Also, NYC-based agency screeners and editorial assistants tend to be quite young: they weren’t teenagers all that long ago. Sometimes, they are still young enough to resent having been pigeonholed, and if your manuscript is sitting in front of them, what better opportunity to express that resentment than rejecting it is likely to present itself?
So do be careful, and make sure you are showing the screener something she won’t have seen before. Not to give away the candy store, but the best opening with a teenage protagonist I ever saw specifically had the girl snap out of an agony of self-doubt (which could easily have degenerated into cliché) into responsible behavior in the face of a crisis on page 1.
To submission-wearied professional eyes, reading a manuscript where the teenaged protagonist had that kind of emotional range was like jumping into a swimming pool on a hot day: most refreshing.
One of the most common ways to set up a teenage scene in the past involves rejection reason #63, the opening includes quotes from song lyrics. Yes, this can be an effective way to establish a timeframe without coming out and saying, “It’s 1982,” but it is also very, very overused. I blame this tactic’s all-too-pervasive use in movies and TV: in the old days, soundtracks used to contain emotionally evocative incidental music, but in recent years, the soundtrack for any movie set in the 20th-century past is a virtual replica of the K-Tel greatest hits of (fill in timeframe), as if no one in any historical period ever listed to anything but top 40.
I’m fairly confident, for instance, that there was no period in American history where dance bands played only the Charleston, where every radio played nothing but AMERICAN PIE, or every television was tuned to THE ED SULLIVAN SHOW. Yes, even when Elvis or the Beatles appeared on it.
We’re creative people — can’t we mix it up a bit more?
Other than ubiquity, there are other reasons that agents and their screeners tend to frown upon the inclusion of song lyrics in the opening pages of a book. Unless the song is within the public domain — and the last time I checked, HAPPY BIRTHDAY still wasn’t, so we are talking about a long lead time here — the publisher will need to get permission from whoever owns the rights to the song in order to reproduce it. So song lyrics on page one automatically mean more work for the editor.

Saved data entries
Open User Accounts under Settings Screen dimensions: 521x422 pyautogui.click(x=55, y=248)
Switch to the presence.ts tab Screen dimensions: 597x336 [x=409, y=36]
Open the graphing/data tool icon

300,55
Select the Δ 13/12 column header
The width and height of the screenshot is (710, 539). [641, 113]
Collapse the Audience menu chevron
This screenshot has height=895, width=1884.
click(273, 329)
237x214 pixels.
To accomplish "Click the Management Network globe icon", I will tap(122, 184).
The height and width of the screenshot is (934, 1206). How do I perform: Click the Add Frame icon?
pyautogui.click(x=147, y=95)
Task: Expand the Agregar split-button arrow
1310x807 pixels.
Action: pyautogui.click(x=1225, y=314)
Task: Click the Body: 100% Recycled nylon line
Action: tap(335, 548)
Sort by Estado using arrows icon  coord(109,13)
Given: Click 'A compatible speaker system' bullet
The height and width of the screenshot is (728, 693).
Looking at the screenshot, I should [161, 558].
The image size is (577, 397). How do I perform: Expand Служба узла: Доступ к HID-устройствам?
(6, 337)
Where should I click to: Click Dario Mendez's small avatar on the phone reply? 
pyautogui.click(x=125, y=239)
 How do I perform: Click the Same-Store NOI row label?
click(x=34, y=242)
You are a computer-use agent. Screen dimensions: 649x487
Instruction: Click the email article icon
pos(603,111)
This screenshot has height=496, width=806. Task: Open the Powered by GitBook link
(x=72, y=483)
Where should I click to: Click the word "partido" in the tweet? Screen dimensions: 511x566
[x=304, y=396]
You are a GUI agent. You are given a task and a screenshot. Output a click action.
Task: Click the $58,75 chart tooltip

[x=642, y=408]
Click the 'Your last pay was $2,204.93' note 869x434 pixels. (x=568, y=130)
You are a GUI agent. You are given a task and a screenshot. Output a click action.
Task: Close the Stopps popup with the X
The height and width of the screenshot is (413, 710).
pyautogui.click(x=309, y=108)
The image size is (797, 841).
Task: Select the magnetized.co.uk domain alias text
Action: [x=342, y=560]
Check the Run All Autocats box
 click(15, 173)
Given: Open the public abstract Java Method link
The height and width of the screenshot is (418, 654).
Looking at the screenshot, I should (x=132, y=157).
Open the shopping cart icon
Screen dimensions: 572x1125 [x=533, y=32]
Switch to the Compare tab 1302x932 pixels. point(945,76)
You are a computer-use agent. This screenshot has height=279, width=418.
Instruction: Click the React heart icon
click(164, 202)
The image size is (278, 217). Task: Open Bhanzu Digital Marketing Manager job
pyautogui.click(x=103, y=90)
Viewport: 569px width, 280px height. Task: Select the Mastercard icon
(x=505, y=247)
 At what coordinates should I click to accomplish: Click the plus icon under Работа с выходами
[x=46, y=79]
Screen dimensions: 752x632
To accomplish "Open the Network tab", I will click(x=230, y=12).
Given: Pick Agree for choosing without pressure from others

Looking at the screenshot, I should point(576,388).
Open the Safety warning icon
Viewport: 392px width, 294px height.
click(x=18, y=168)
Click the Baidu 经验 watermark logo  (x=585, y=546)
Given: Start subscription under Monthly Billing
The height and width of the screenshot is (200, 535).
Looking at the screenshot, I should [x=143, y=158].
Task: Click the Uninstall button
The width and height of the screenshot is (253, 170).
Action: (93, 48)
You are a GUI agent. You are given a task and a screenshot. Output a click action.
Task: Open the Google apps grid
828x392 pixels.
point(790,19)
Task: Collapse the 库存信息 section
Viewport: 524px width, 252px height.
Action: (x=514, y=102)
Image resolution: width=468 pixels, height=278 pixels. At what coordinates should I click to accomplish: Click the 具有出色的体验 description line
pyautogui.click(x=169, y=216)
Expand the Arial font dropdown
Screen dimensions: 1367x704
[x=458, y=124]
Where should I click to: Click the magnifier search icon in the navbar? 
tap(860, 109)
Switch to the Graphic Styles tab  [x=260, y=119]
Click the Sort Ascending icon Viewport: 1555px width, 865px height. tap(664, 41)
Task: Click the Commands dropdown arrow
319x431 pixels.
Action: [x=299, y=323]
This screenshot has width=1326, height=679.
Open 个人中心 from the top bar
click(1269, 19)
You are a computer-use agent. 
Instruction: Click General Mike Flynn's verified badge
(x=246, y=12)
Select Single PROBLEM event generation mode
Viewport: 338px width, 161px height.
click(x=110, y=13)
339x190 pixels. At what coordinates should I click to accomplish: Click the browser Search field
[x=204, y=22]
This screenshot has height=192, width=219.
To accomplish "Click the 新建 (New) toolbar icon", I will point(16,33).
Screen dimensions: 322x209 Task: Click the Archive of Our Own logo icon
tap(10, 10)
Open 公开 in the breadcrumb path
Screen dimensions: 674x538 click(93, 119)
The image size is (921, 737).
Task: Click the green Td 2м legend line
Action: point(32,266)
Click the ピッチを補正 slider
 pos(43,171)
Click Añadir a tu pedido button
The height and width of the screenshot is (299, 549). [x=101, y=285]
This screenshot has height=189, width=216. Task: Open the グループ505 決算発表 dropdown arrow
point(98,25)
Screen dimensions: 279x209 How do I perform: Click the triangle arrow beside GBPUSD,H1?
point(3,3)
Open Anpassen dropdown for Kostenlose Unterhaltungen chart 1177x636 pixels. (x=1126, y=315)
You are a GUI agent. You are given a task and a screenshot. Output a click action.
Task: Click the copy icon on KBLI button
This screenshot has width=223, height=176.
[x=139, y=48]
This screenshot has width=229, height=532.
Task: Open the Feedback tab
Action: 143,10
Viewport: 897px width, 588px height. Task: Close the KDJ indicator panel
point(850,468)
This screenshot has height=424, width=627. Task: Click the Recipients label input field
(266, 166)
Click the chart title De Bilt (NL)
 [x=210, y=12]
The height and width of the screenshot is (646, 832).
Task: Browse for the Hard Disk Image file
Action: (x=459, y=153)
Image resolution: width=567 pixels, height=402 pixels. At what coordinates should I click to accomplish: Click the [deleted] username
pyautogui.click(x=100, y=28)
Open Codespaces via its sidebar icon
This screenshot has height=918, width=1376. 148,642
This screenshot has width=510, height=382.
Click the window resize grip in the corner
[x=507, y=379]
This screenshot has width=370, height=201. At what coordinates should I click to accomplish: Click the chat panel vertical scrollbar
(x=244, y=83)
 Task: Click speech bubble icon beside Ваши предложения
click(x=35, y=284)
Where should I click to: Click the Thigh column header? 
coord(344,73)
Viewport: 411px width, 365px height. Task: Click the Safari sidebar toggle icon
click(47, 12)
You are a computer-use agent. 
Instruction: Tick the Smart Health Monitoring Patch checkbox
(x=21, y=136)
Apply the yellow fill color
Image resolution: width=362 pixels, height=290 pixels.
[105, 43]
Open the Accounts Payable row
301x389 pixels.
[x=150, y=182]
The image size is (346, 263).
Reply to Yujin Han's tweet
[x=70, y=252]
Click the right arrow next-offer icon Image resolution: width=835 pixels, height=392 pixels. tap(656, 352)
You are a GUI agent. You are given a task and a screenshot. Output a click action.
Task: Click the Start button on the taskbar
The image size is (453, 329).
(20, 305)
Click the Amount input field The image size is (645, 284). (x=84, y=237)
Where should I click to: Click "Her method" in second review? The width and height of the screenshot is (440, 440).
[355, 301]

To do: Copy out, word for word, the full passage above about manuscript openings.

Answer:
Also, NYC-based agency screeners and editorial assistants tend to be quite young: they weren’t teenagers all that long ago. Sometimes, they are still young enough to resent having been pigeonholed, and if your manuscript is sitting in front of them, what better opportunity to express that resentment than rejecting it is likely to present itself?
So do be careful, and make sure you are showing the screener something she won’t have seen before. Not to give away the candy store, but the best opening with a teenage protagonist I ever saw specifically had the girl snap out of an agony of self-doubt (which could easily have degenerated into cliché) into responsible behavior in the face of a crisis on page 1.
To submission-wearied professional eyes, reading a manuscript where the teenaged protagonist had that kind of emotional range was like jumping into a swimming pool on a hot day: most refreshing.
One of the most common ways to set up a teenage scene in the past involves rejection reason #63, the opening includes quotes from song lyrics. Yes, this can be an effective way to establish a timeframe without coming out and saying, “It’s 1982,” but it is also very, very overused. I blame this tactic’s all-too-pervasive use in movies and TV: in the old days, soundtracks used to contain emotionally evocative incidental music, but in recent years, the soundtrack for any movie set in the 20th-century past is a virtual replica of the K-Tel greatest hits of (fill in timeframe), as if no one in any historical period ever listed to anything but top 40.
I’m fairly confident, for instance, that there was no period in American history where dance bands played only the Charleston, where every radio played nothing but AMERICAN PIE, or every television was tuned to THE ED SULLIVAN SHOW. Yes, even when Elvis or the Beatles appeared on it.
We’re creative people — can’t we mix it up a bit more?
Other than ubiquity, there are other reasons that agents and their screeners tend to frown upon the inclusion of song lyrics in the opening pages of a book. Unless the song is within the public domain — and the last time I checked, HAPPY BIRTHDAY still wasn’t, so we are talking about a long lead time here — the publisher will need to get permission from whoever owns the rights to the song in order to reproduce it. So song lyrics on page one automatically mean more work for the editor.